Нет необходимости приводить все упреки, которые Мёллер бросил в адрес христианства. Уже из вышеизложенного отчетливо видно, что он ни в коем случае не являлся сторонником старого консерватизма. С точки зрения старых консерваторов, любая позиция, не имевшая христианского обоснования, не могла считаться в полной мере консервативной. Но нам с высоты истории хорошо известно, что консерватизм, оказывается, был возможен и без христианства. Но все равно вопрос остается вопросом: был ли возможен подобный консерватизм в Германии? Если консерватизм не намерен любой ценой поддерживать в обществе статус кво, значит, он готов к эволюционному слиянию каких-то новшеств и живой традиции. Тогда возникает другой вопрос: в какой мере подобный консерватизм может считаться европейским, если он вообще не ориентирован на христианство?

Сам Мёллер больше не верил в способность христианства указывать путь в будущее. Это мог сделать национальный миф, который был сокрыт в глубине немецкой истории. Именно подобный миф мог принести богатые плоды. Национал-социализм доказал правоту Мёллера ван ден Брука. Его диагноз оказался верным. Но именно национал-социализм поставил его под сомнение. Нашествие национальных мифов пробудило в христианских церквях регенерирующие силы, которые вновь обратили-внимание на гуманистические обязательства христианства. Наиболее активно этот процесс пошел после 1945 года. Но если усиление современных христианских партий не является раскаянием первых послевоенных лет, то, значит, христианское наследие укоренилось в Германии гораздо глубже, нежели это предполагали младоконсерваторы, что оно даже в XX веке способно излучать мощнейшие импульсы. Консерватизм, который предполагал отказаться от этой силы, либо вводил себя в заблуждение, ставя такой диагноз, либо осознанно мобилизовал силы, которые отрицали традицию и должны были способствовать ее разрушению на практике.

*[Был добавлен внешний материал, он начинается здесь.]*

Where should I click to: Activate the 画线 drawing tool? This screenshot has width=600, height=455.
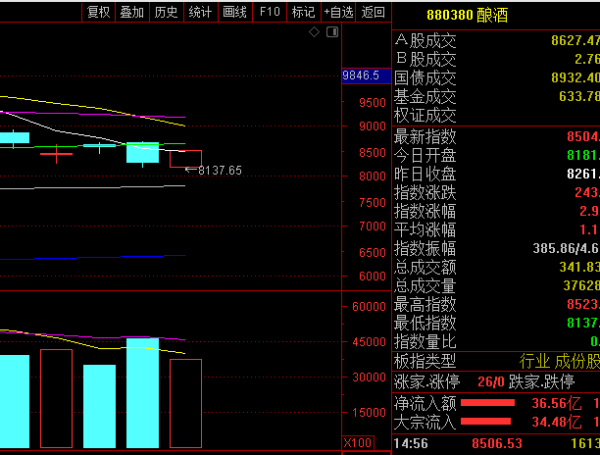[x=234, y=12]
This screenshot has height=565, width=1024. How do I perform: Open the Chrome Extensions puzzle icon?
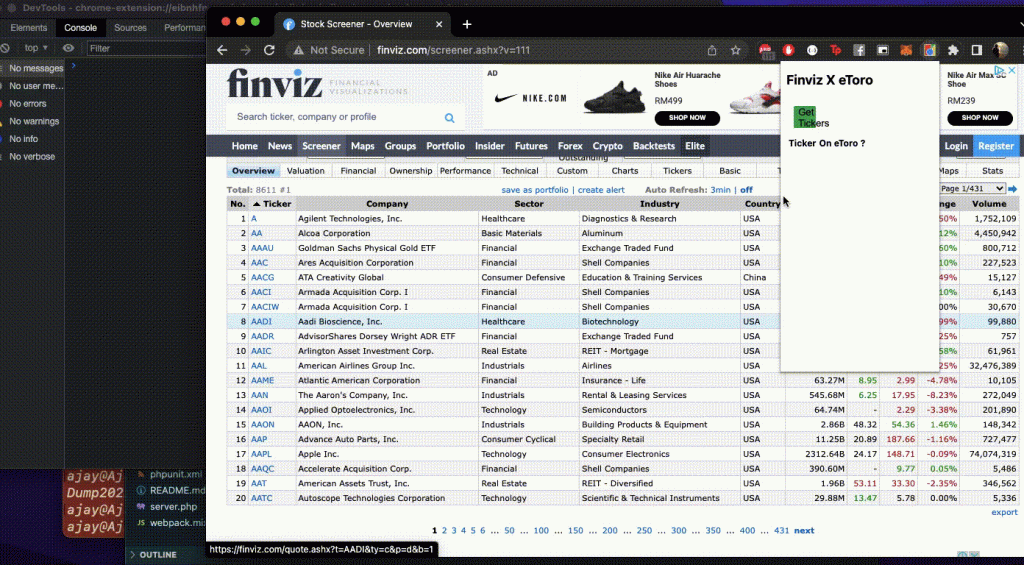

Армин Мёлер в своей знаменитой работе «Консервативная революция в Германии» сознательно отказался противопоставлять старый консерватизм и младоконсерваторов. Он предпочел ограничиться следующим вердиктом. «В XIX веке христианство отказалось от многих бесполезных начал. Но в политической действительности еще осталась инертность. В пространстве, где принимаются решения, оно утратило прежнее положение… оно действует наряду с другими факторами. Этот процесс ускорился благодаря разрушению античного наследия, которое на протяжении столетия плодотворно содействовало христианству. Таким образом, элементы прежнего состояния еще существуют, но не обособленно и не в центре, а беспорядочно перепутанные между собой. Старое устройство Запада разрушено». Армин Мёлер точно воспроизводит идеи Мёллера ван ден Брука. Собственно говоря, никто не сомневается, что сейчас, равно как и во времена Мёллера ван ден Брука, христианство уже не является единственной силой, которая могла определять ход истории. В данном случае «консервативная революция» никак не сочеталась с традиционным христианством. Тогда вновь возникает вопрос: так можно ли считать «консервативную революцию» консервативным явлением? Консерватизм всегда был трудно определимым в идеологическом отношении понятием. Но он был достаточно легко прослеживаемым историческим явлением. Кажется, что именно противоречивая парность — консерватизм и революция — как нельзя лучше характеризует политическое положение консерватизма в Веймарской республике. Но с другой стороны, очень сложно отыскать конкретное место, где в политическом ландшафте послевоенной Германии располагался лагерь «консервативной революции». Он был слишком обширен. Это противоречивое словосочетание дает лишь общую характеристику, предстает неким символом, но отнюдь не отражает реальную ситуацию и не отвечает на частные политические вопросы.